There’s a saying. You don’t know what you don’t know – and this couldn’t be truer when applying keyword searches to large data sets.

The reality is that keywords are a very imperfect science. Think about searching your own inbox for instance – sometimes you know a message exists but you cannot remember the exact way you sent/received it. So you go through the process of iterating through variations of terms before you discover what you are looking for. Now, if this is the process for material that we are particularly familiar with, there is no evidence to suggest that lawyers magically enhance the crafting of these terms for the purpose of a document review.
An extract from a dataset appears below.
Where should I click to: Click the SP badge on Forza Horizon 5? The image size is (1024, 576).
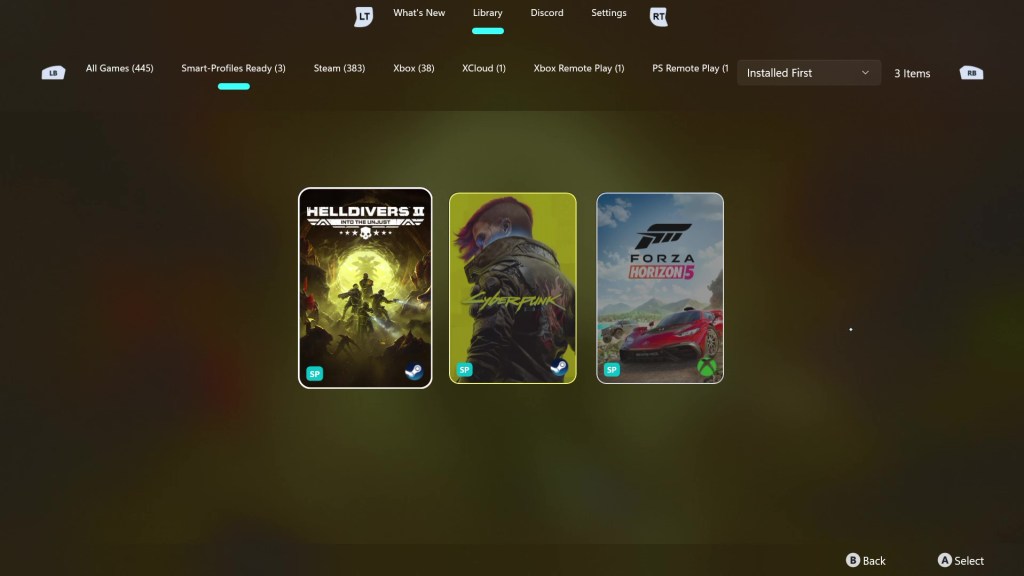pyautogui.click(x=612, y=368)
Restricting keywords to achieve more favourable search numbers should be avoided at all costs. Machine learning techniques allow you to still apply keywords in a broad, non-restrictive sense – but offers you the power to navigate these results in a logical manner. It could very well uncover evidence you didn’t know existed.

2. You can leverage work you have already done to accelerate the review process

Managing document reviews where there are multiple tranches of documents is a difficult task. The unpredictability of time frames, data volumes and resource availability mean that where linear review is concerned, deadlines are usually missed. By utilising categorisation tools, such as active learning or continuous active learning, teams can feed additional material into models developed from earlier tranches of review. These models enshrine previously coded material and subject matter expertise, allowing the most ‘relevant’ material from the the new delivery to be served up to legal teams first.

3. The most important material is prioritised

As you start to build a machine learning powered review model, the concept of document prioritisation arises. That is, the algorithm powering your review takes into account the coding decisions made about documents, finds similar documents (conceptually and based on content) and pushes those documents to the top of the review queue. Where time is tight, this enables teams to hone in on critical documents first, allowing them to prepare relevant case material earlier.

4. Return on review investment is more readily achieved

Cost management on document review is a difficult task and it is often the case that costs spiral quickly. Because the relevance and review rate on a linear review is largely a static number, cost projections usually trigger adverse and adhoc behaviours in the name of cost savings. Nobody likes expensive document review – but people dislike non-defensible document review more.

On machine learning powered reviews, the review and relevance rate is not a linear concept. In actual fact, the relevance rate is higher towards the start of the review and the rate or review, slower. This is because most of the material being served towards the beginning of the review is in fact relevant. As such, the initial investment on a document review is realised at an earlier stage, meaning that it is easier to demonstrate to clients the value of undertaking the review.

5. There are robust mechanisms in place to validate results

Machine learning technologies enable you to cut-off a document review at a point where little or no relevant documents are being fed to reviewers. In these scenarios, it is important to understand the implications of stopping a review at a point in time. Most tools enable you to run tests to determine how many potentially relevant documents are being left on the table if a document review was to stop. For example, you might determine that it is time to stop a review with 10,000 unreviewed documents left. You sample 200 docs from the unreviewed pool and discover 2 relevant documents. Based of this extrapolation, it can be assumed that there are approximately 100 relevant documents left in the pool of  10,000 items. You can then determine if it is cost effective to continue reviewing.

The flexibility of these technologies mean that in many cases you do not need to deviate from day-to-day workflows to leverage their power. You can in fact review an entire document set that is machine learning powered as you would a linear document review – the decision about when to stop is yours!

Stay curious!

It is important to note that in all scenarios, the technology is only as good as the people applying it. Asking questions and seeking clarification about the process should be a part of every matter you run and instills confidence in the workflow being adopted.